== WHAT IS EXPECTED ==
Select each line of the records below that contains the word "should", and copy those lines.

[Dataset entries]
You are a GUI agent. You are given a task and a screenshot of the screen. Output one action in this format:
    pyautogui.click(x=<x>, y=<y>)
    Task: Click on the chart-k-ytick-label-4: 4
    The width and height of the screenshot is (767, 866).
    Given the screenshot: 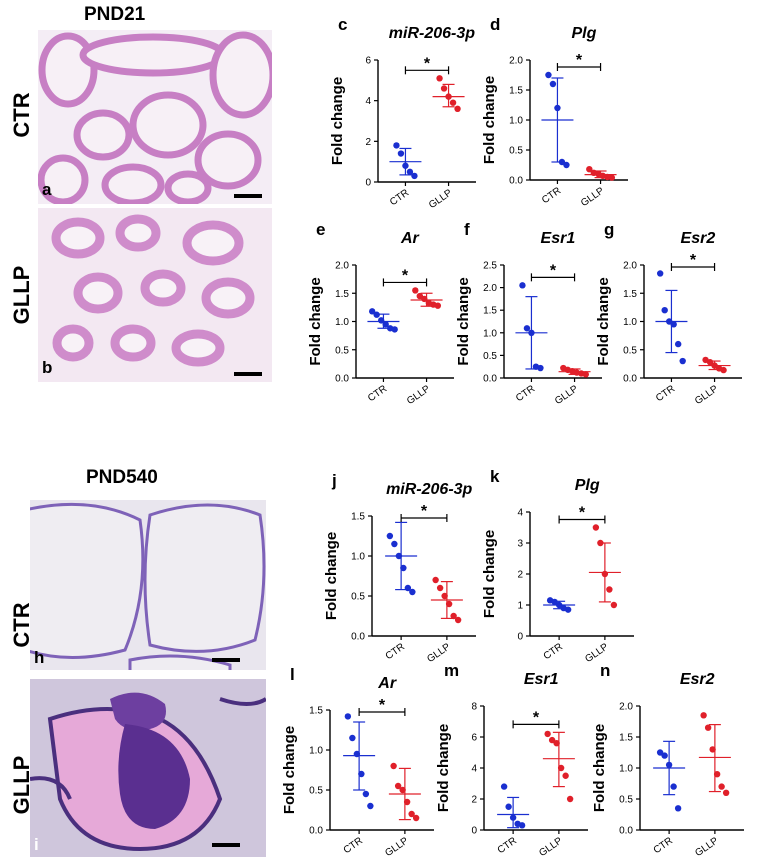 What is the action you would take?
    pyautogui.click(x=520, y=514)
    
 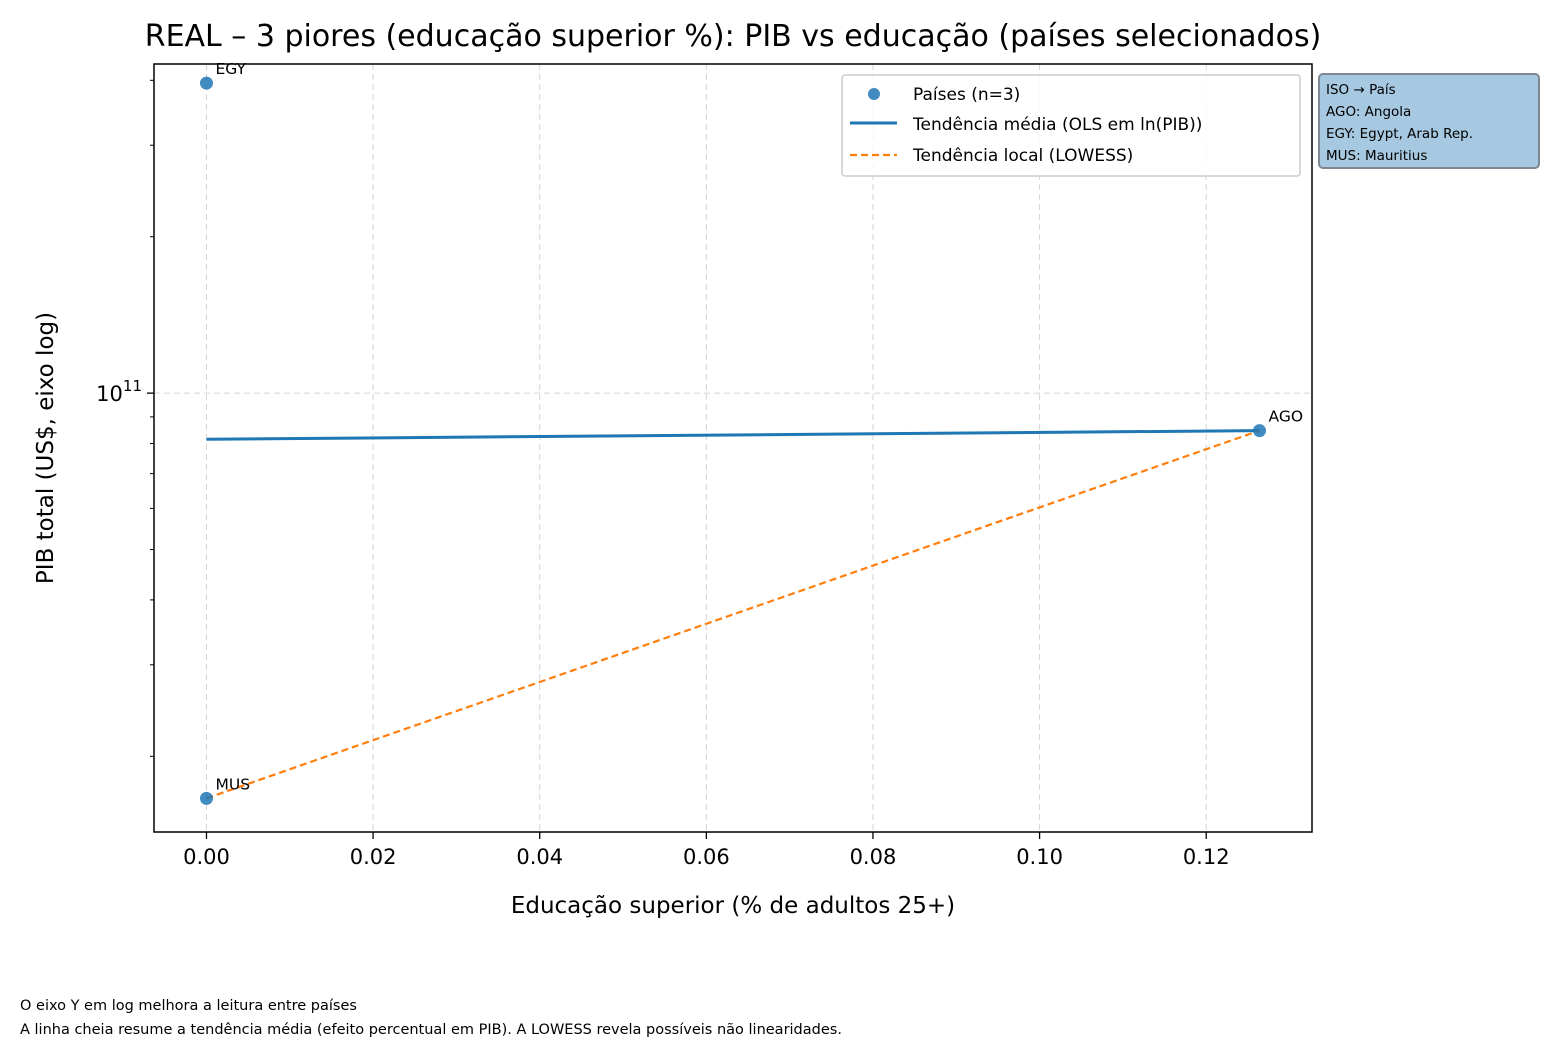 What do you see at coordinates (1206, 857) in the screenshot?
I see `x-tick-label: 0.12` at bounding box center [1206, 857].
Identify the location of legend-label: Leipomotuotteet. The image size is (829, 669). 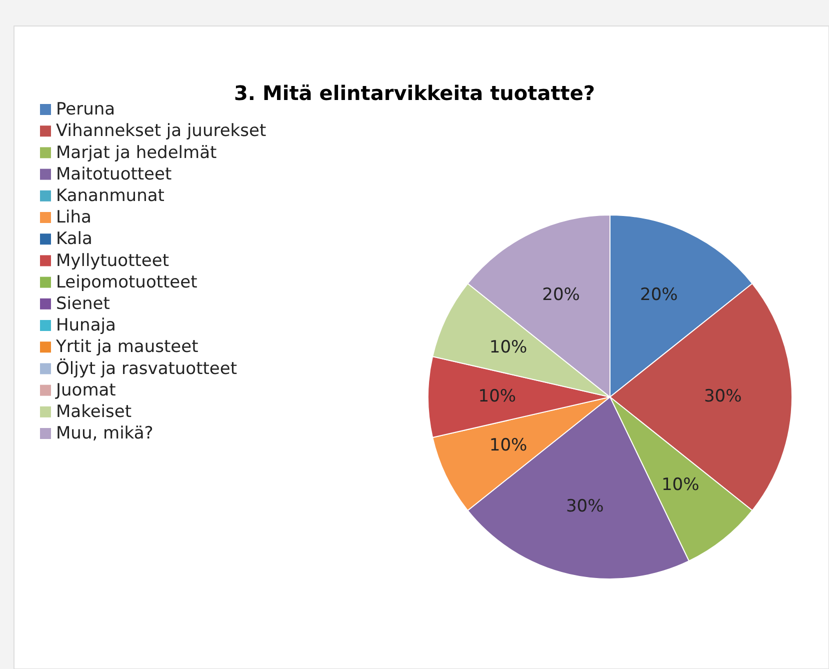
(127, 282).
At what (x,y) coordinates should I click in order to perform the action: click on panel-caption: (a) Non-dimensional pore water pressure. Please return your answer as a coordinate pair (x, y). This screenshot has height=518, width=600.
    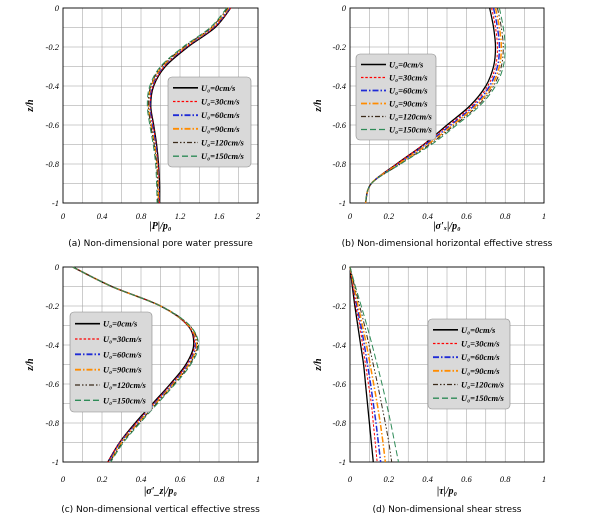
    Looking at the image, I should click on (160, 244).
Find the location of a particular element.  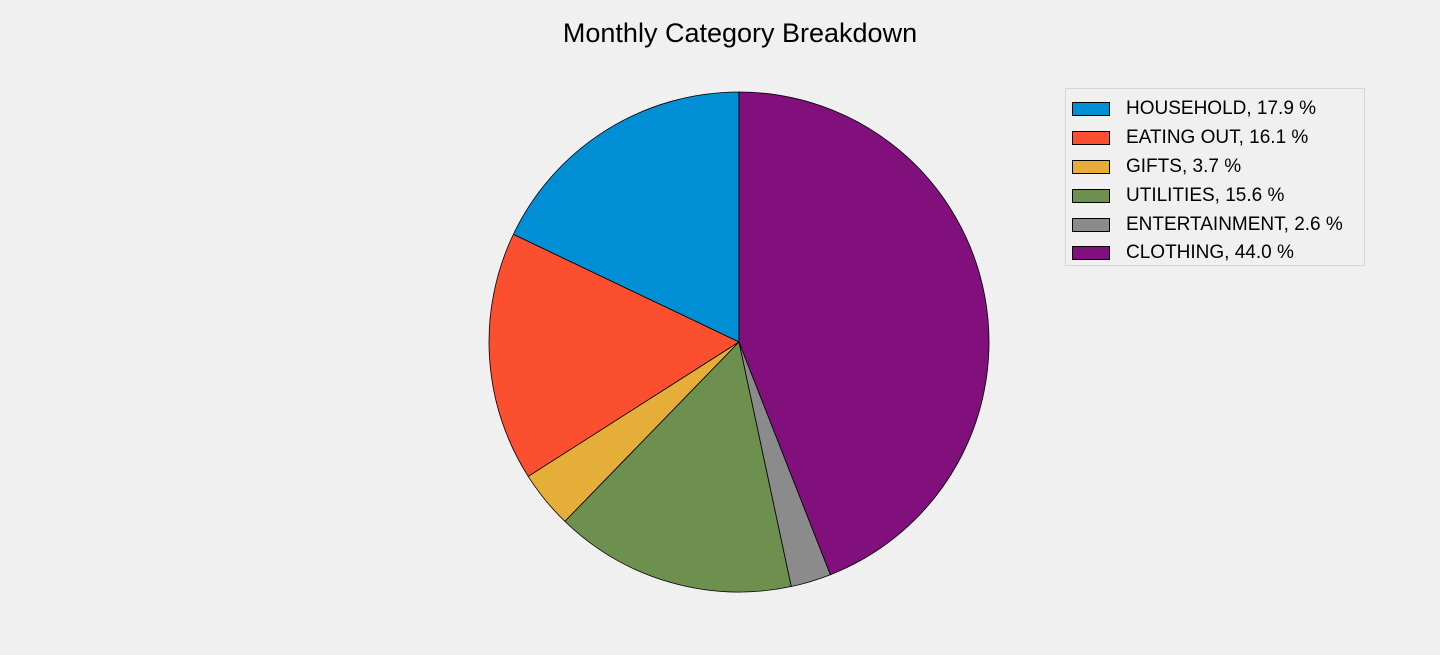

legend-label: CLOTHING, 44.0 % is located at coordinates (1210, 253).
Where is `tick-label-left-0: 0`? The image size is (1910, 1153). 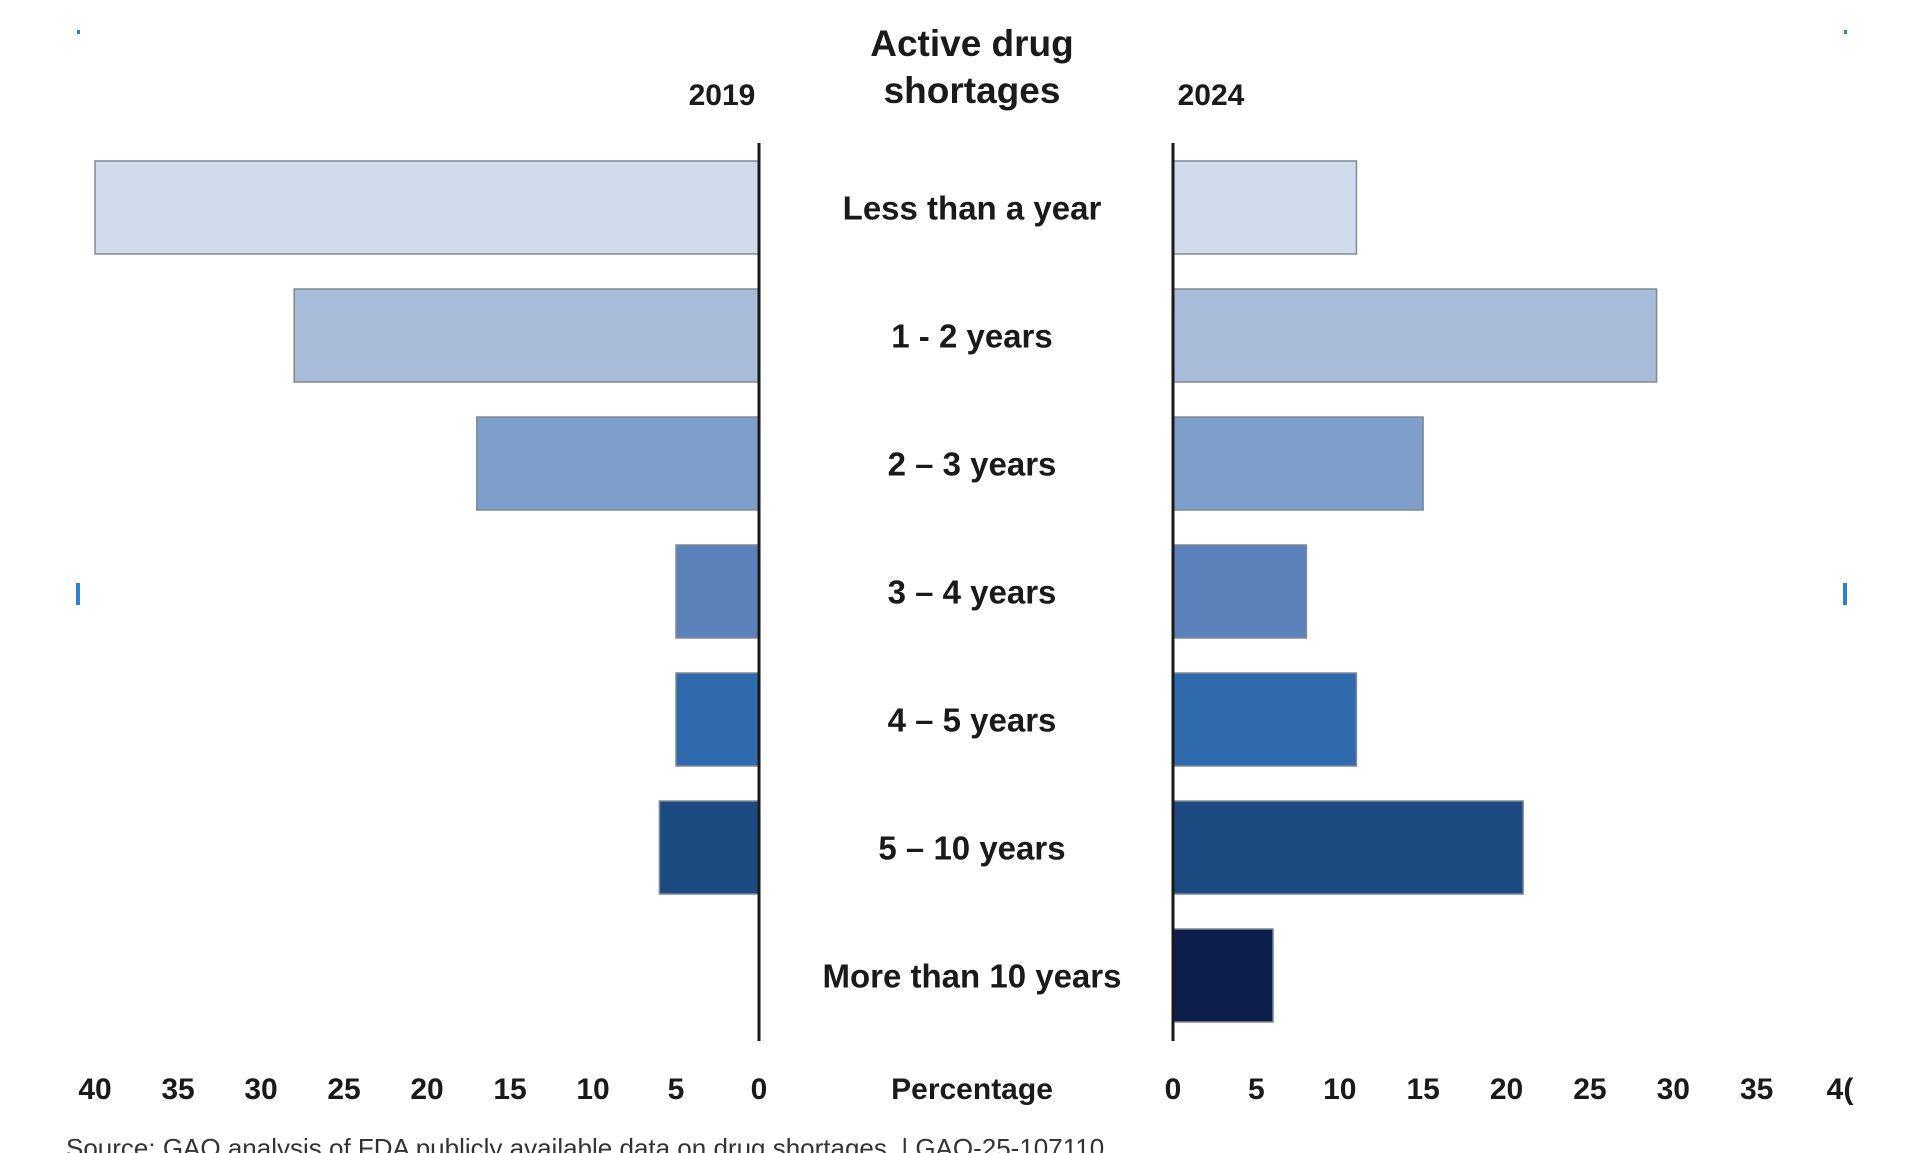
tick-label-left-0: 0 is located at coordinates (760, 1090).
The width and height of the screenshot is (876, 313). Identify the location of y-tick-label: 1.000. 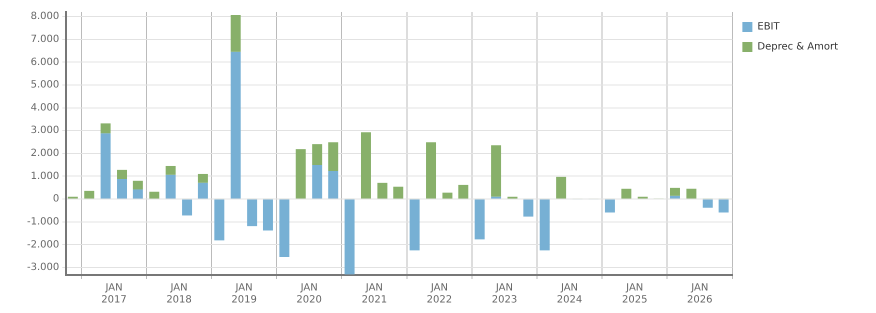
(45, 176).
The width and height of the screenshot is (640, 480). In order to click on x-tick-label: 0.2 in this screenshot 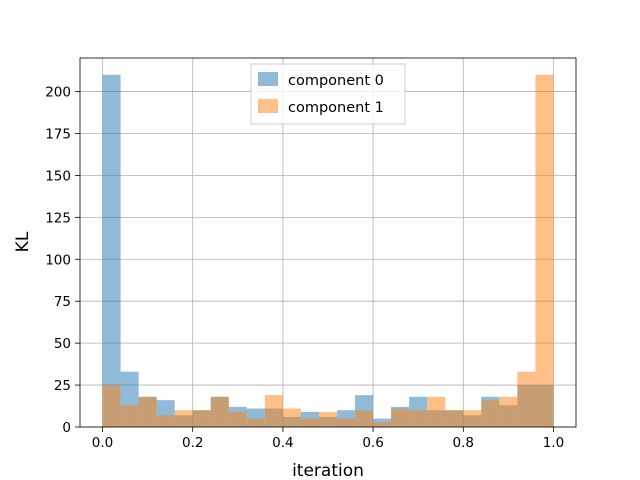, I will do `click(192, 443)`.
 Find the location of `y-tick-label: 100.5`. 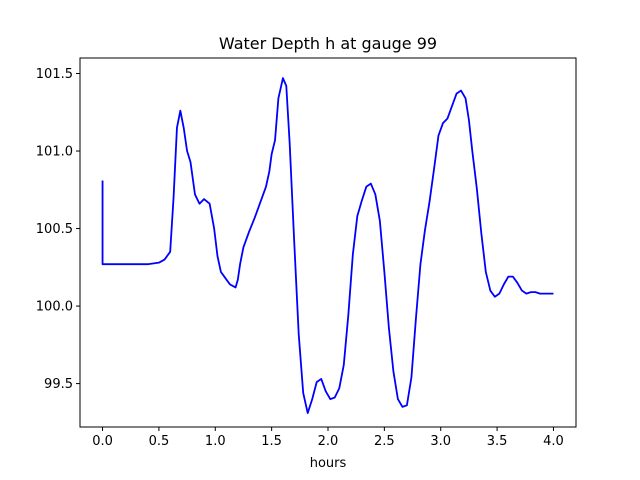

== FINISHED TASK ==
At what (x,y) coordinates should I click in order to perform the action: click on panel-caption: (a) Non-dimensional pore water pressure. Please return your answer as a coordinate pair (x, y). This screenshot has height=518, width=600.
    Looking at the image, I should click on (160, 244).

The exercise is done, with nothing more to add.